'Bomba çuvalı'ndan 'rapor' çıktı

Mehmet Serhat Polatsoy
- "Bomba çuvalı" gerekçesiyle tutuklanan Mehmet Serhat Polatsoy'a verilen 7 yıl 6 ay hapis cezasına, tutuklu olduğu dönemde dışarıda bir kişi üzerinde yakalanan dijital "rapor" gerekçe gösterildi.
Riha'nın Pirsûs (Suruç) ilçesine bağlı Şevran Mahallesi yolunda 30 Nisan 2013'te bulunduğu iddia edilen “bomba çuvalı" gerekçe gösterilerek Mehmet Serhat Polatsoy, Doğan Sayin, Mehmet Ekrem Polatsoy, Şahin Tanrıkulu, Ahmet Geçgel, Müslüm Halhallı ve Ayhan Oruç hakkında dava açılmıştı. 7 kişiye "Devletin birliğini ve bütünlüğünü bozmak", “Örgüt üyesi olmak”, “Tehlikeli maddeleri izinsiz olarak bulundurmak” ve “Örgüt propagandası yapmak” suçlamaları yöneltilirken, Mayıs 2022’de dava karara bağlandı. Urfa 2. Ağır Ceza Mahkemesi, Mehmet Serhat Polatsoy’a “Örgüt üyeliği" iddiasından 7 yıl 6 ay, “Tehlikeli maddeleri izinsiz olarak bulundurma" iddiasında 5 yıl 6 ay 20 gün hapis ve 25 bin TL para cezası verdi. Polatsoy, diğer iki maddeden beraat etti.

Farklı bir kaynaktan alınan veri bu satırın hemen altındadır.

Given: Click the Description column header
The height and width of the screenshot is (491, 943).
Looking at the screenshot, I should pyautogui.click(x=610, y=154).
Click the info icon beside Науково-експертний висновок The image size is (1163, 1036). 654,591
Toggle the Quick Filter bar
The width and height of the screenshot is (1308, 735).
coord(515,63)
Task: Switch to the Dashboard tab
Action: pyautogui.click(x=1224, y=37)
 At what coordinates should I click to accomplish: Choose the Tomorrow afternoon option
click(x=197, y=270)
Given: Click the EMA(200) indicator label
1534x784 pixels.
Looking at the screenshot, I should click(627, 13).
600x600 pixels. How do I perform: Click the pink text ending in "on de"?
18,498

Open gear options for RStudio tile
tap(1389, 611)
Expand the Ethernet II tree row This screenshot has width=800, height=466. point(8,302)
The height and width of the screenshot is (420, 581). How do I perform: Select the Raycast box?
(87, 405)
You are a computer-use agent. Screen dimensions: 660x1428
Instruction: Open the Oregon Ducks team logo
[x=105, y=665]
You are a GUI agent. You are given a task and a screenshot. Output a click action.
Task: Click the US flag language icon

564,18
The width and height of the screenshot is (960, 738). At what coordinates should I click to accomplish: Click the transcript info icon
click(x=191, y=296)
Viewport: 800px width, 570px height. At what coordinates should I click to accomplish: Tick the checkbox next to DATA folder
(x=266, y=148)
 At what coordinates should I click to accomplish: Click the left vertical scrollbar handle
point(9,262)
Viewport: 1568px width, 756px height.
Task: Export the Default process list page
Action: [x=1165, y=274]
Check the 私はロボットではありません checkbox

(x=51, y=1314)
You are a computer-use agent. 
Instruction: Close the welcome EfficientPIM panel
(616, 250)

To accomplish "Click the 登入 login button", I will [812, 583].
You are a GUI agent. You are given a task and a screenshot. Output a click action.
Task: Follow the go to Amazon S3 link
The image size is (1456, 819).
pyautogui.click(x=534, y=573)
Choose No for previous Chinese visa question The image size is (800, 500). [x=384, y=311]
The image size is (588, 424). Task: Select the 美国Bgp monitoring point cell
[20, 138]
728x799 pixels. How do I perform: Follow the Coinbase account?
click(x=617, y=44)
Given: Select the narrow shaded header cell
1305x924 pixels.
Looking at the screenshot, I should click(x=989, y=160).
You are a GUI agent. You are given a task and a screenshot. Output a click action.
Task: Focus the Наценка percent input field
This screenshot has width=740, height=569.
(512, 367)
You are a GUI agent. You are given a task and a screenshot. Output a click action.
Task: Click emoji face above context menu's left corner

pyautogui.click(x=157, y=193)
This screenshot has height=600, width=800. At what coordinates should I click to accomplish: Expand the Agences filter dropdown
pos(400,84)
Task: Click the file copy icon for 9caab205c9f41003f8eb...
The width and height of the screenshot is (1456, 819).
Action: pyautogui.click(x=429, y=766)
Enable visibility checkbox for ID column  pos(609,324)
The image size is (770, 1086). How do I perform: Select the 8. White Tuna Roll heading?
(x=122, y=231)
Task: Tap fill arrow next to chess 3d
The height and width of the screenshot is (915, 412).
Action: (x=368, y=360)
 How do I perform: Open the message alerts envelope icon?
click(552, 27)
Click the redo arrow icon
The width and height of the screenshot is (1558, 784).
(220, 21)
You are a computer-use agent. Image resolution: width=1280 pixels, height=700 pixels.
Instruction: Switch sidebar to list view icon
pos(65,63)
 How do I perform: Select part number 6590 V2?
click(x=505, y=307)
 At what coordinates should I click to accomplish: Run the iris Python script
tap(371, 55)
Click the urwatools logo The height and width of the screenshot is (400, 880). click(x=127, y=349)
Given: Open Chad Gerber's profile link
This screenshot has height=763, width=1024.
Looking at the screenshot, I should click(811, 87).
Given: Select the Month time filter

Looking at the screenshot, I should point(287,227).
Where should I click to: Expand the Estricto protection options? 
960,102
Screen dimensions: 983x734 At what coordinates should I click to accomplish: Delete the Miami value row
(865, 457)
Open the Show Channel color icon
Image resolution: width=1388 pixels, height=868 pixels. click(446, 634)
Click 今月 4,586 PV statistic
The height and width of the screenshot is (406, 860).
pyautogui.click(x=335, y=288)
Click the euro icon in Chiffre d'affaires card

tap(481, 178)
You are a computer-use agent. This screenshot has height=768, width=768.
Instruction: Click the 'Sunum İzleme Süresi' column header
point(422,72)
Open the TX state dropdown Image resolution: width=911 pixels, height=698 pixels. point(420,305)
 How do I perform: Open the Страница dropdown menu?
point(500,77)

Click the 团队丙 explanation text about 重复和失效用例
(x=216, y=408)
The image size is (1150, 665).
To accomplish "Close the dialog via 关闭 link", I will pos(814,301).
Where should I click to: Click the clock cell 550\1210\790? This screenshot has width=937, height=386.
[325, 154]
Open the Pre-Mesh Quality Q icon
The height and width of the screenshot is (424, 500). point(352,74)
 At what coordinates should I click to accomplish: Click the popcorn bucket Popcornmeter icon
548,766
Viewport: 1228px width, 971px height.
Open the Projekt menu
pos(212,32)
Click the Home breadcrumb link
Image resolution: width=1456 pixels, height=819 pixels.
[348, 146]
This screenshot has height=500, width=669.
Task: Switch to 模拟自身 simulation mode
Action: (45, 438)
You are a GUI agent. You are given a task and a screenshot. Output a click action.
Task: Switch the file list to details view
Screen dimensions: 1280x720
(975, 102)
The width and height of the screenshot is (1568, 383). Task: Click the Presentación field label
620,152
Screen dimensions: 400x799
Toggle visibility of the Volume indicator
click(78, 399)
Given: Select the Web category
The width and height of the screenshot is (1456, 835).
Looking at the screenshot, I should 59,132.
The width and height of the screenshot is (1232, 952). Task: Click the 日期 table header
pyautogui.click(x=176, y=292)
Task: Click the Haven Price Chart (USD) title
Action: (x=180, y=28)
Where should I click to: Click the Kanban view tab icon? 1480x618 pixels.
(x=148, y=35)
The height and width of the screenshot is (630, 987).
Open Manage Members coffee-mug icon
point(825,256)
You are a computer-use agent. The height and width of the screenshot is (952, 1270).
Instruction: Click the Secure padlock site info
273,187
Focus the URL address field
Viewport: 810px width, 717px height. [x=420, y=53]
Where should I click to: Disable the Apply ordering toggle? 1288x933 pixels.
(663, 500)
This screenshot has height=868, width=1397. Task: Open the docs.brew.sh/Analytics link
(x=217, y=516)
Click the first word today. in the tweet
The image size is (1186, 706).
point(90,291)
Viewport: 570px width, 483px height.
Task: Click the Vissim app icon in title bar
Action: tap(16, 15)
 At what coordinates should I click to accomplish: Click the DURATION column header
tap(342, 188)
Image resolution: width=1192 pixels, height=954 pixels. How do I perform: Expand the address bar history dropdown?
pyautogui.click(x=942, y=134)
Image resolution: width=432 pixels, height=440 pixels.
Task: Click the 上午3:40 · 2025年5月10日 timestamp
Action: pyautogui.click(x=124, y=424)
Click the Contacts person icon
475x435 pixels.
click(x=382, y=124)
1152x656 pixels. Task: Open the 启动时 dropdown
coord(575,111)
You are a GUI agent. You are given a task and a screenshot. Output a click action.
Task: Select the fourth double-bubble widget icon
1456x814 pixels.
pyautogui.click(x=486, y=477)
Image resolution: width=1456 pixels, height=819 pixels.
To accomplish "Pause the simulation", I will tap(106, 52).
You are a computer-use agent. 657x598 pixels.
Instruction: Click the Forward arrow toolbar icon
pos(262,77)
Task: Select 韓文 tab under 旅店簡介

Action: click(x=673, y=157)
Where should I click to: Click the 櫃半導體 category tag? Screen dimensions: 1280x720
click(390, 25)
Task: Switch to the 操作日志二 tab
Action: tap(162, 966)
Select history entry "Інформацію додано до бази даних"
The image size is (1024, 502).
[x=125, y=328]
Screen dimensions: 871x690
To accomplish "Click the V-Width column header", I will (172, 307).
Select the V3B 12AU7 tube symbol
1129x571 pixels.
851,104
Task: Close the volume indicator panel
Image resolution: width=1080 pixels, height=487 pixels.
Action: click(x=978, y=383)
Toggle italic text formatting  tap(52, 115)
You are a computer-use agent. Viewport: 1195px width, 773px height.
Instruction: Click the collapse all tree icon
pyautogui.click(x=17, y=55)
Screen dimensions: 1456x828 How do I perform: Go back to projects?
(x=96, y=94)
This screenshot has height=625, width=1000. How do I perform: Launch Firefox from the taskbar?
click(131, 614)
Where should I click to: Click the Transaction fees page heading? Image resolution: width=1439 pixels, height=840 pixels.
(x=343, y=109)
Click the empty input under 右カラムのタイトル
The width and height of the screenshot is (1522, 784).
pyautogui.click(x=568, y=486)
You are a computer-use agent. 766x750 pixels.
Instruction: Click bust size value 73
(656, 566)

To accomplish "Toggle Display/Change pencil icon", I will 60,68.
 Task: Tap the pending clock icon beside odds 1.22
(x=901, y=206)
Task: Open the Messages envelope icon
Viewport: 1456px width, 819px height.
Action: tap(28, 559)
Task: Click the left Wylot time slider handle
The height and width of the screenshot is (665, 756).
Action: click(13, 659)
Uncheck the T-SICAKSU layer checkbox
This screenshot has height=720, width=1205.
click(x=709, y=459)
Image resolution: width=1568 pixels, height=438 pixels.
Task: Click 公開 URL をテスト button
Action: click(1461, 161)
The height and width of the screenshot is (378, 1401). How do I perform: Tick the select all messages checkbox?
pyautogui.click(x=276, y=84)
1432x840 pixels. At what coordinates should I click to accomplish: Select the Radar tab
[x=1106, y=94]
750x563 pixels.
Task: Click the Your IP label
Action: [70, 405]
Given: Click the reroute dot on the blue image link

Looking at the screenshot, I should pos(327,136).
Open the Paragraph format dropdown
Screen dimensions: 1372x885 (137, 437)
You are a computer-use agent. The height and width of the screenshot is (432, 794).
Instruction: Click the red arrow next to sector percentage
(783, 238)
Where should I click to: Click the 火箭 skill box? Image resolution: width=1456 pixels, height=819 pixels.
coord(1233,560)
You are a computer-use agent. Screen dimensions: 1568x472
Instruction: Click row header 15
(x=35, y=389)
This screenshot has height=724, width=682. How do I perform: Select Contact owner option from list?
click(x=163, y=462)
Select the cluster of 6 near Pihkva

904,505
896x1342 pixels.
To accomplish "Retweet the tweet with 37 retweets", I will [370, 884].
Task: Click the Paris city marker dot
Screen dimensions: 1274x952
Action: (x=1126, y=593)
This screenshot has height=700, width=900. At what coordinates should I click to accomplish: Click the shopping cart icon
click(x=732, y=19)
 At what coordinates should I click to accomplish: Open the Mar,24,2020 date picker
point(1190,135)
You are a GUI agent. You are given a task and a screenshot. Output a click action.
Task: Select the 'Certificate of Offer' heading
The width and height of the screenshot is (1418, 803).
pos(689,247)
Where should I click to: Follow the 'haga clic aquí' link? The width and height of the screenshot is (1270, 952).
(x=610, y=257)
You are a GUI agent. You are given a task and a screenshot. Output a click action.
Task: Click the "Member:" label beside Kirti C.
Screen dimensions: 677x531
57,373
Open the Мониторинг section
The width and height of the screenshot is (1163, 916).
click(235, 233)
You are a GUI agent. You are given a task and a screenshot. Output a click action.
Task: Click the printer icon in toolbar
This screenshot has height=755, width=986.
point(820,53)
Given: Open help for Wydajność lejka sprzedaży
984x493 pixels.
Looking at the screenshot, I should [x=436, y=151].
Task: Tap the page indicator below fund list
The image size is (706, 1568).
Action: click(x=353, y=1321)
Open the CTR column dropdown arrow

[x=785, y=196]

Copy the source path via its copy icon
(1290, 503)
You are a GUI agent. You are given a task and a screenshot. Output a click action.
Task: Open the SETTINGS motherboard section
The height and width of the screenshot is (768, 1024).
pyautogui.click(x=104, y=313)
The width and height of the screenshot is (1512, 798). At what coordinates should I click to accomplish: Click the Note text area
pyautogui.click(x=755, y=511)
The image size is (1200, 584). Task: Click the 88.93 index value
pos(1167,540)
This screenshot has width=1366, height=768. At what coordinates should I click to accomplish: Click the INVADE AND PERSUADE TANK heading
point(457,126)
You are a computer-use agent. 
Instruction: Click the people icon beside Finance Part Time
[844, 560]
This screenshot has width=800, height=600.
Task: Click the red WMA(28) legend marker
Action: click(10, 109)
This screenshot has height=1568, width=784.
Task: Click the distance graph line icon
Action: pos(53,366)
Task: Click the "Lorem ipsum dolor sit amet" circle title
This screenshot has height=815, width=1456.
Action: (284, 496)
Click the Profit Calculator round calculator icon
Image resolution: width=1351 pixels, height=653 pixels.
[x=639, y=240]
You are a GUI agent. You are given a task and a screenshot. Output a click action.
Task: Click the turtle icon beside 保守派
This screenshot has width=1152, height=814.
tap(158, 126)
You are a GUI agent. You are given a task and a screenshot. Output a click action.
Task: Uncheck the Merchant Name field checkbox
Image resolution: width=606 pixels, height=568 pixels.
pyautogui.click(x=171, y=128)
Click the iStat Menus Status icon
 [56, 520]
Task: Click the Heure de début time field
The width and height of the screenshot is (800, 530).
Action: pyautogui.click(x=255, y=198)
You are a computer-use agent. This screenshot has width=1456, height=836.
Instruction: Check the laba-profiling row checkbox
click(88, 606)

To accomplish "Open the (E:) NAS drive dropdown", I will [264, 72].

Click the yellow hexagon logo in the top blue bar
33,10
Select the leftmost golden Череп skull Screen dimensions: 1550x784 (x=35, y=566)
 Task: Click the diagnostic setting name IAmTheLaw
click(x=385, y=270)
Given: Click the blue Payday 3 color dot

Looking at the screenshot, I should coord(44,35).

Mahkeme, Mustafa Ekrem Polatsoy, Doğan Sayin, Şahin Tanrıkulu ve Müslüm Halhallı hakkında “Örgüte silah sağlama” iddiasıyla 15'er yıl hapis cezası verdi. Aynı suçlamayla yargılanan Ahmet Geçgel ve Ayhan Oruç beraat etti. Antep Bölge Adliye Mahkemesi 4. Ceza Dairesi, yargılanan isimlerin avukatlarının yaptığı başvuruyu 12 Aralık 2022’de reddetti. Dosya avukatları, bunun üzerine kararı Yargıtay'a taşıdı. Yargıtay 3. Ceza Dairesi, Mehmet Serhat Polatsoy'a “Tehlikeli maddeleri izinsiz olarak bulundurma” iddiasından verilen cezayı bozdu. Yargıtay, diğer maddelerden verilen kararları ise onadı.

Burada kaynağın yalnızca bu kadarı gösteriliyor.